━━━━━ Texto-base ━━━━━

Nas origens estamos em pé de igualdade. Não há pré-condições de nenhuma natureza. Ninguém é mais capacitado moralmente, nem intelectualmente. A cultura e a experiência social é que vão definir, em meio ao exercício possível da liberdade, quem afinal de contas somos nós. Dependendo do rumo da vida, assumiremos esta ou aquela inclinação, devido aos enlaces com valores, modos de vida, pontos de vista e leituras de mundo, como diria Paulo Freire.
Não há como desejar erroneamente julgar-se acima do bem e do mal, estar mais próximo da verdade e do “lado certo” da realidade, na expectativa de que sejamos fortes o suficiente para tudo resolver, tudo dar conta, sem contar com o que conta, a relação com os outros. Infelizmente temos essa tendência, por ausência de autocrítica, em pensar que a eficiência de nossas ações sobrepuja a necessidade do olhar do outro. Fato presente na atualidade imaginar que nossos anseios devem ser satisfeitos imediatamente. Uma infelicidade tal que nos rodeia, fruto da felicidade fabricada, que não conseguimos viver em paz.
Correndo atrás do que nunca estará ao nosso alcance, arquitetamos situações imaginárias, irreais, não factíveis, em nossos devaneios de todos os tipos. No plano da luta social, consideramos que nossas posições políticas, supostamente mais apropriadas, são fruto de nenhum grau de sociabilidade, como se metafisicamente, tivessem caído do céu sem precisarmos viver as contrariedades da vida. E mesmo ao vivê-las, por vezes nada aprendemos, já que reproduzimos em comportamentos hostis e contrários ao nosso dizer, o que antes supúnhamos ser o bem.
Optamos por este ou aquele caminho ideológico, levados pelas circunstâncias de cada momento, mas nem todos temos princípios mínimos inegociáveis. No vale tudo do “ganhar posição” na luta social, abdicamos da decência e da sensatez. As ideologias “intocáveis” e restritas, por outro lado, em termos de dialogicidade, morrem na praia do cotidiano, enquanto as marés das necessidades imediatas pedem socorro constantemente. Etéreas e fugazes, ficam as ideias, ao menos para alguns que não conseguem perceber o chão da sociedade.
É triste que não passemos disso, aquilo que éramos antes, nas vésperas de nossa existência. Projetos quase inertes e nivelados pela biologia, ou quem sabe, no mínimo por algum sentido existencial. No mais, puro devaneio. Ou como diz Marcia Tiburi, citando Calderon de La Barca, “a vida é apenas um sonho”. Melhor ainda, o que nos lembra Shakespeare, “a vida é uma simples sombra que passa” (…); é uma história contada por um idiota, cheia de ruído e de furor e que nada significa”.

━━━━━

▶ Objetivo do exercício
Segundo o texto-base, o que vai definir quem afinal de contas somos nós?

━━━━━ Os dados ━━━━━

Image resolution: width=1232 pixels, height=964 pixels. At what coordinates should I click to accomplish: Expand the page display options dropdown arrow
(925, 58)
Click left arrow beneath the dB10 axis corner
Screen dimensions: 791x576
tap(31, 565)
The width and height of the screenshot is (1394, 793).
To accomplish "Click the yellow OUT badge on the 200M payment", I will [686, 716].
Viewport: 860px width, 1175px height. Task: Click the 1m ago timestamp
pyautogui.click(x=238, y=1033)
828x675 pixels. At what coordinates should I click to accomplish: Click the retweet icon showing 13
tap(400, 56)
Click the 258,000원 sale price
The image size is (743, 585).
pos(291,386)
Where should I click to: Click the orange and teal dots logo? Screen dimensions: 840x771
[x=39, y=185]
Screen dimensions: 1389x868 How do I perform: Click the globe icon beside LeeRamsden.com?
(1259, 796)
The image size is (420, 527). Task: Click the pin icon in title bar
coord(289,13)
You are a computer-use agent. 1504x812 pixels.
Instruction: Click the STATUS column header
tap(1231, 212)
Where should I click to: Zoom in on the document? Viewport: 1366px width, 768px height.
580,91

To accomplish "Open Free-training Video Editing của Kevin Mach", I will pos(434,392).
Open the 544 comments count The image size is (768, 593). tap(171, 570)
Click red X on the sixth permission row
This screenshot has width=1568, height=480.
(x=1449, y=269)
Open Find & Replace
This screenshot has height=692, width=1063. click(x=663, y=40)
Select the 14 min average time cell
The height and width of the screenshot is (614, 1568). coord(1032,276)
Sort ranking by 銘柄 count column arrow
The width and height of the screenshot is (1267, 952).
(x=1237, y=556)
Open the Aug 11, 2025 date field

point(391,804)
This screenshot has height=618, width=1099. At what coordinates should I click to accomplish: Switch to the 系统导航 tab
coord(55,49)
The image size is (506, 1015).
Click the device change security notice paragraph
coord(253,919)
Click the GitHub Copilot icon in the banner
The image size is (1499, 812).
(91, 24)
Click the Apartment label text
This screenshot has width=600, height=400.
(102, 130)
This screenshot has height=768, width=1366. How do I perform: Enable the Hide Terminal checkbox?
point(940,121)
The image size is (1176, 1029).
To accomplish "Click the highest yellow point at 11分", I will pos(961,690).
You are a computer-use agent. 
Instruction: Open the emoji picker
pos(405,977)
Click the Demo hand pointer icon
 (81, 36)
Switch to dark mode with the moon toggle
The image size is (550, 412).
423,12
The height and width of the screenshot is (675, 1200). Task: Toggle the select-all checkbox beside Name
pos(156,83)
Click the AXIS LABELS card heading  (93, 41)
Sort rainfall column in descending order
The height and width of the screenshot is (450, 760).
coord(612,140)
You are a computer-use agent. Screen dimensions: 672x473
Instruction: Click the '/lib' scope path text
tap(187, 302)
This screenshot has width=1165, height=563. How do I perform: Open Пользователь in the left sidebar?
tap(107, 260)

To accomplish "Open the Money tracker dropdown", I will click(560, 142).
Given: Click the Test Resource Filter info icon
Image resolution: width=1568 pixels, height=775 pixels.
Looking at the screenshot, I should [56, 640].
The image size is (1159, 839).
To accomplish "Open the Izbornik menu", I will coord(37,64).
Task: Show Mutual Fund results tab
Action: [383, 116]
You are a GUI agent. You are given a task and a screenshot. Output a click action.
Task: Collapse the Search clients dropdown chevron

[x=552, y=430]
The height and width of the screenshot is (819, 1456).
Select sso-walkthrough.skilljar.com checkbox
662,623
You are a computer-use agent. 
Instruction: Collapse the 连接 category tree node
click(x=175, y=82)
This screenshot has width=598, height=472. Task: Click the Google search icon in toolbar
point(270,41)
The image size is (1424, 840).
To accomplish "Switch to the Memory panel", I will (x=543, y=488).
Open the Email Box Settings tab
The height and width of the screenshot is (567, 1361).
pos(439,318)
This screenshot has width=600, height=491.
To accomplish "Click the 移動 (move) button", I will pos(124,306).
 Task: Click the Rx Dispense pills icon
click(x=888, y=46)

━━━━━

▶ Resposta do exercício
A cultura e a experiência social, em meio ao exercício possível da liberdade.